Story told through personal items
POSTED: Wednesday, October 07, 2009
The story of Father Damien De Veuster can be told through the small collection of his possessions and correspondence held in a storage room at the Sacred Hearts Center in Kaneohe and in photographs in church, state and private collections.
His life's story could begin with:
» A formal portrait of a solemn young seminarian yet to leave on a mission to Hawaii.
» A silver-plated chalice — a gift from parishioners in Bordeaux, France.
» A wooden mallet, plane and other handmade carpentry tools.
Joseph De Veuster was not the scholar that his older brother, Auguste, was.
His parents wanted the sturdy Belgian peasant boy — adept at the physical labors of repairing buildings, planting and managing animals — to take on the family farming business. They were forced to reconsider in the face of his zealousness to do God's work and his stubborn insistence on getting his way.
He followed his brother, who became Father Pamphile, into the seminary of the Congregation of the Sacred Hearts of Jesus and Mary. His teachers and religious leaders assessed him as a candidate for working brother, suited for physical labor and not capable of academic challenges: theology, philosophy and Latin.
With his brother's tutoring, he struggled through, learning the liturgical Latin that he would use at the altar even at the farthest corner of the world in Molokai.
In the custom of taking a saint's name when making the vows of religious life, he chose the name of Damien after a third-century physician and martyr, a prophetic name for his future.
» A tattered breviary of daily prayers and scriptural readings.
» An ivory chasuble with gold threads — the outer vestment worn by a priest for Mass.
» Small, round-lensed spectacles in a leather case.
Pamphile was called up for an assignment in the mission field of Oceania, but typhus grounded him. Damien, going over the head of local superiors, obtained permission of the general superior to take his brother's place.
He arrived in Hawaii in March 1863 after a five-month voyage. After a year of study at the Catholic seminary Ahuimanu College, he was ordained in May 1864 at Our Lady of Peace Cathedral in downtown Honolulu.
He spent nine years on Hawaii island, in the rugged Kohala and Hamakua areas, a circuit-riding pastor on horseback. He taught the Gospel and baptized people and honed his carpentry skills by building churches.
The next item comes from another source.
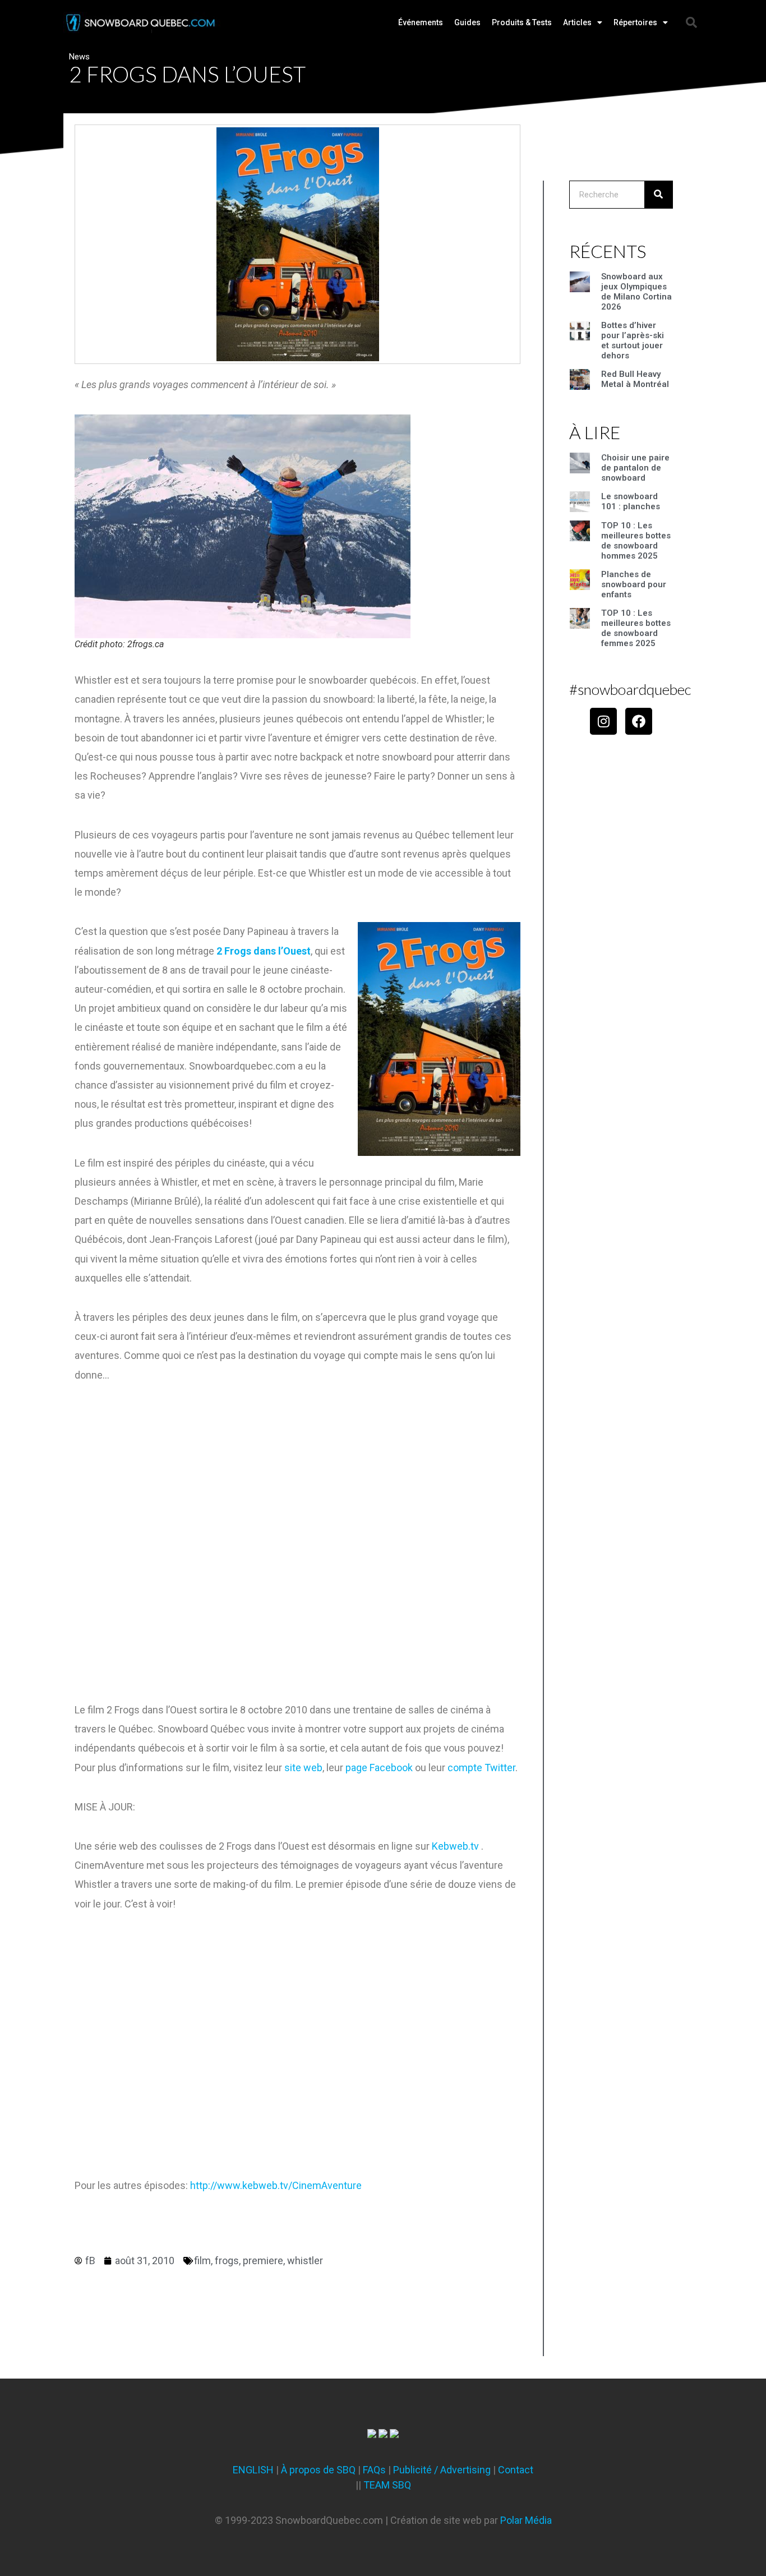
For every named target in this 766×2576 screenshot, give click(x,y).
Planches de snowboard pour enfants (633, 584)
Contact (515, 2470)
He learned the Hawaiian language and grew in his role as a nurturing “;father”; to his flock.
By 1872, when Catholic Bishop Louis Maigret sought priests to volunteer for Kalawao, Damien had seen many of his flock stricken with leprosy and torn from their families.
On May 10, 1873, he arrived in the leprosy settlement. The healthy, energetic man found weak and despairing people who needed medical care, shelter, food and protection against bullies who prevailed in the lawless society of a land of no hope. There was sporadic oversight by government officials and no medical personnel in the settlement in his earliest years.
» A ledger documenting baptisms beginning within days of his arrival in Kalawao.
» A pipe, the tool to overcome, or at least tolerate, the stink of infectious sores.
» A square nail from construction of St. Philomena Church.
In his 16 years on the Kalaupapa peninsula, Damien was the engine for change as he filled the role of spiritual adviser, nurse, supplies purveyor and human rights advocate, while building homes, schools, churches and coffins.
In letters and exchanges with Board of Health officials, his religious superiors in Honolulu and in France, merchants providing supplies and philanthropists sending donations, the priest was the voice of the residents for years. He demanded, cajoled and scolded to get the food, lumber, bandages and clothing they needed. His presence and his incessant demands compelled officials to take a role beyond abandoning people to die. He often wrote asking for another priest to come and hear the confession of the cantankerous, stubborn pastor who broke the quarantine law when he hiked to topside Molokai to build churches. He told his family he was happy with his unfortunate people.
Photographs from the 1880s tell the story of his success in turning chaos into a community: a village of tidy white cottages. People posed in their best clothes. A horseback procession when Queen Kapiolani and Princess Liliuokalani visited. The portrait of a man, posed with a flair in shiny boots and fitted clothing; a man with self-esteem despite features disfigured by disease. Damien sitting amidst a field of schoolchildren.
» A guava wood cane.
» A swath of red brocade cloth, from the sling he wore to support an arm weakened by leprosy as it took its course in his body.
» The copy of a sketch by English artist Edward Clifford: the aging priest in the rumpled black-brimmed hat, his face reflecting age, good humor and disfigurement from disease. It's an image other artists have repeated through the years.
» The deathbed photo of Damien on April 15, 1889. He was 49. It was 26 years after the handsome young seminarian posed for his graduation photograph.